任务:
请续写这篇介绍Prompt技术的文章，从它的最后一句之后写起。

摘录:
● ● ●
Prompt是当下最热的NLP技术之一，本文通过 what, why 和 how 三个问题对它进行介绍。力求简明扼要，不是完整综述，更多细节，可参考更多论文原文。

# Prompt是什么

Users prepend a natural language task instruction and a few examples to the task input; then generate the output from the LM. This approach is known as in-context learning or prompting.

Prompting is the approach of adding extra information for the model to condition on during its generation of Y .

Best pizza ever! It was ___.

This illustrates that solving a task from only a few examples becomes much easier when we also have a task description, i.e., a textual explanation that helps us understand what the task is about.

Pretrain-finetune与Prompt-tuning的主要区别在于前者通过finetune让模型更好地适应下游任务，而后者则是通过设计Prompt来挖掘预训练模型本身的潜能。

# 为什么用Prompt

Prompt重在挖掘预训练模型本身的潜力，甚至在某些情况下可以超越之前finetune的SOTA。

# 怎么用Prompt

## 离散式模板

### PET

# Exploiting Cloze Questions for Few Shot Text Classification and Natural Language Inference

PET通过构造自然语言式的模板，将一些文本任务转换成完形填空任务，比如第一节中的示例。

PET提供的模板花样比较多，不同任务对应不同的人工设计模板，大概长这个样子，其中a和b是输入文本：

It was ___. a
a. All in all, it was ___.
a ( ___ ) b
[ Category: ___ ] a b

### AutoPrompt

# AutoPrompt: Eliciting Knowledge from Language Models with Automatically Generated Prompts

AutoPrompt本质上也是一种自然语言式的模板，但它的模板看起来通用性更强，分为三部分，原句，Trigger Tokens [T]和预测Token [P]。
● ● ●
数据内容:
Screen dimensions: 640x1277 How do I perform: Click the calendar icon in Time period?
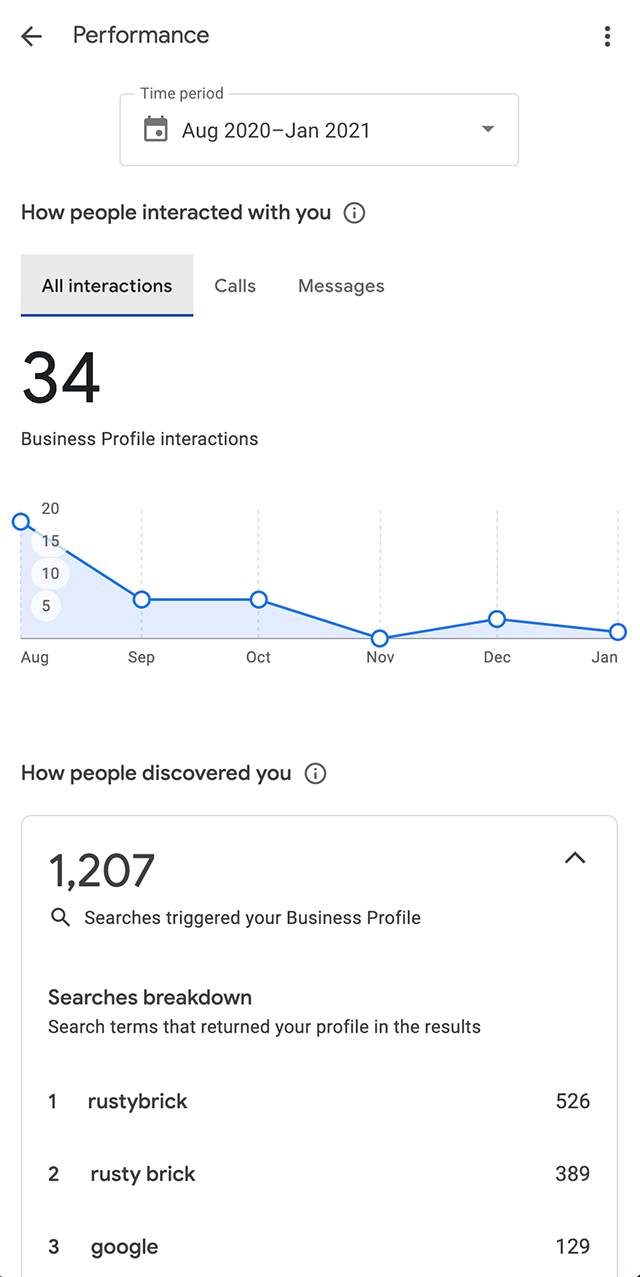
● ● ●
回答区:
{sentence} [T][T] . . [T] [P].

## 连续向量模板

### Prefix-Tuning

# Prefix-Tuning: Optimizing Continuous Prompts for Generation

Prefix-Tuning固定了语言模型本身的参数，只在每层加入一个Prefix Vector，也就是一个Prefix Matrix，仅训练这一小部分连续并任务相关的参数即可提升一些文本生成任务(NLG)的效果。把这些virtual token对应的向量看做prompt。Prefix-Tuning的模板形式：

Autoregressive Model: [T] x y
Encoder-Decoder Model: [T] x [T'] y

discrete prompting < embedding-only ablation < prefix-tuning

### P-Tuning

# GPT Understands, Too

P-Tuning的思路其实与Prefix-Tuning非常类似，都是希望通过少量标注数据学习一个连续向量模板，主要区别在于P-Tuning更关注NLU。

To automatically search prompts in the continuous space to bridge the gap between GPTs and NLU applications.

[h(0)]...[h(i)]; e(x); [h(i+1)]...[h(m)]; e(y)

Empirically, directly updating the P parameters leads to unstable optimization and a slight drop in performance.

By: Prefix-Tuning

In the P-tuning we propose to also model the h(i) as a sequence using a prompt encoder consists of a very lite neural network that can solve the discreteness and association problems.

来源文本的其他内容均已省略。